(Raw data Opens)
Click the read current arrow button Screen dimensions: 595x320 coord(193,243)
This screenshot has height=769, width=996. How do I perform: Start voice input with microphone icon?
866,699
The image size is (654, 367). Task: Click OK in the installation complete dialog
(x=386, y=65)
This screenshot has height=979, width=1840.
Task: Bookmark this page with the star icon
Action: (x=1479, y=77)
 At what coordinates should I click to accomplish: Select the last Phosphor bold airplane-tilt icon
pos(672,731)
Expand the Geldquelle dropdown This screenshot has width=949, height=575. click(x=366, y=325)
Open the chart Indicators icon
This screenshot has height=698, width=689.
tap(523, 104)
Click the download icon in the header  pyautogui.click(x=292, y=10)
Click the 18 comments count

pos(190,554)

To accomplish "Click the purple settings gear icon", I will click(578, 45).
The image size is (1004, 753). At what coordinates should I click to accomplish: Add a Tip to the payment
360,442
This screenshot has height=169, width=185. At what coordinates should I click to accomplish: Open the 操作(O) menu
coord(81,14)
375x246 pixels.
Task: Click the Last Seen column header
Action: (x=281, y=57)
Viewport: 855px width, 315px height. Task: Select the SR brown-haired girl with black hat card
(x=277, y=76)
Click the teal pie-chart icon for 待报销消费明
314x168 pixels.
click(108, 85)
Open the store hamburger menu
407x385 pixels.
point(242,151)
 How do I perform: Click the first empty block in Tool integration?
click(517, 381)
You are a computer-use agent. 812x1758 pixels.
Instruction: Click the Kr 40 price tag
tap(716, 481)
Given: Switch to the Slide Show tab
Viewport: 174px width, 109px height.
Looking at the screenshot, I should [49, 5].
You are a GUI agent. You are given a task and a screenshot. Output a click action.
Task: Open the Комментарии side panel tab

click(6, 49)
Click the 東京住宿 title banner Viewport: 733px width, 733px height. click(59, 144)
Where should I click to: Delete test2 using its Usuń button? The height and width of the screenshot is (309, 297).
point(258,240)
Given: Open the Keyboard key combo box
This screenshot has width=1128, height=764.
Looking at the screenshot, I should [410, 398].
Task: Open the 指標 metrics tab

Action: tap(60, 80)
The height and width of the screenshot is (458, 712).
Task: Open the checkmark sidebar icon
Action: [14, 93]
(Raw data Closes)
Problem to solve:
Write out only those lines of the entries that lie between the line containing "Given: Switch to the Slide Show tab" and the last line, inclusive, reproducing them exactly.

Task response:
Given: Switch to the Slide Show tab
Viewport: 174px width, 109px height.
Looking at the screenshot, I should [49, 5].
You are a GUI agent. You are given a task and a screenshot. Output a click action.
Task: Open the Комментарии side panel tab

click(6, 49)
Click the 東京住宿 title banner Viewport: 733px width, 733px height. click(59, 144)
Where should I click to: Delete test2 using its Usuń button? The height and width of the screenshot is (309, 297).
point(258,240)
Given: Open the Keyboard key combo box
This screenshot has width=1128, height=764.
Looking at the screenshot, I should [410, 398].
Task: Open the 指標 metrics tab

Action: tap(60, 80)
The height and width of the screenshot is (458, 712).
Task: Open the checkmark sidebar icon
Action: [14, 93]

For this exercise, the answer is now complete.